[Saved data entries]
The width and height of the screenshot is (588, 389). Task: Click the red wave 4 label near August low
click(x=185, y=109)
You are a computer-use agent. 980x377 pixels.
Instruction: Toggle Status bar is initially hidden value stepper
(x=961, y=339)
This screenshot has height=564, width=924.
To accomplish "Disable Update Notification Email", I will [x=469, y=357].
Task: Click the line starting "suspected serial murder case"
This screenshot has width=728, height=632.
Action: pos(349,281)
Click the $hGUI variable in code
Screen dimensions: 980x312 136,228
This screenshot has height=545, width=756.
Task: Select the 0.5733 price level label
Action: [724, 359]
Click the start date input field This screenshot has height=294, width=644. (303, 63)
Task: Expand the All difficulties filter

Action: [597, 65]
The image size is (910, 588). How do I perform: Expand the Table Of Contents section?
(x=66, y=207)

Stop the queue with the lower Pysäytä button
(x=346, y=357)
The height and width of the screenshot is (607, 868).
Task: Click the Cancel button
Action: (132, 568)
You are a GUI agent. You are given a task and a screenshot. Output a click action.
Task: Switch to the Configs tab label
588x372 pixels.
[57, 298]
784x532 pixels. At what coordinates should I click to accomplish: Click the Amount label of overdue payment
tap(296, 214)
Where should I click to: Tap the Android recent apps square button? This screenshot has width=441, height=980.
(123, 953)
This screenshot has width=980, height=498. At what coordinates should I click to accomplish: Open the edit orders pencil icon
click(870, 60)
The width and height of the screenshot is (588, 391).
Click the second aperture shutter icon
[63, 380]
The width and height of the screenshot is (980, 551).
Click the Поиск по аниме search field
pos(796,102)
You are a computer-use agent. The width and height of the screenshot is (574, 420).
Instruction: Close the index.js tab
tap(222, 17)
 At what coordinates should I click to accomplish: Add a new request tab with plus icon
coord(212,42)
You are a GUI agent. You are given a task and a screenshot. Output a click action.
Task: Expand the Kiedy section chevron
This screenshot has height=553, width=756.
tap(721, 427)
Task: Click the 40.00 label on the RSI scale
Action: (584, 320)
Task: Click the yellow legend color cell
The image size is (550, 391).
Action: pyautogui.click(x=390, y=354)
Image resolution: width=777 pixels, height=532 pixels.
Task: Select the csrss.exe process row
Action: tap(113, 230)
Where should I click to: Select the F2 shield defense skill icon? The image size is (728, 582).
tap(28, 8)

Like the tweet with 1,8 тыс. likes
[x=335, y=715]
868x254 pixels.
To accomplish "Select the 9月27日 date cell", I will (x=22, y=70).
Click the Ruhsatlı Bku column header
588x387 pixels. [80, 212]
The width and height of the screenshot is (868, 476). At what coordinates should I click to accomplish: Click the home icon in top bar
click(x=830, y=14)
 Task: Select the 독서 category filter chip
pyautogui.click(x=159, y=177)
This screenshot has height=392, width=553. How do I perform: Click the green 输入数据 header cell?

### Work to complete
Filter the entries above down to the lines that contain "cell".

### Answer to this exercise
Task: Click the yellow legend color cell
To accomplish "Select the 9月27日 date cell", I will (x=22, y=70).
This screenshot has height=392, width=553. How do I perform: Click the green 输入数据 header cell?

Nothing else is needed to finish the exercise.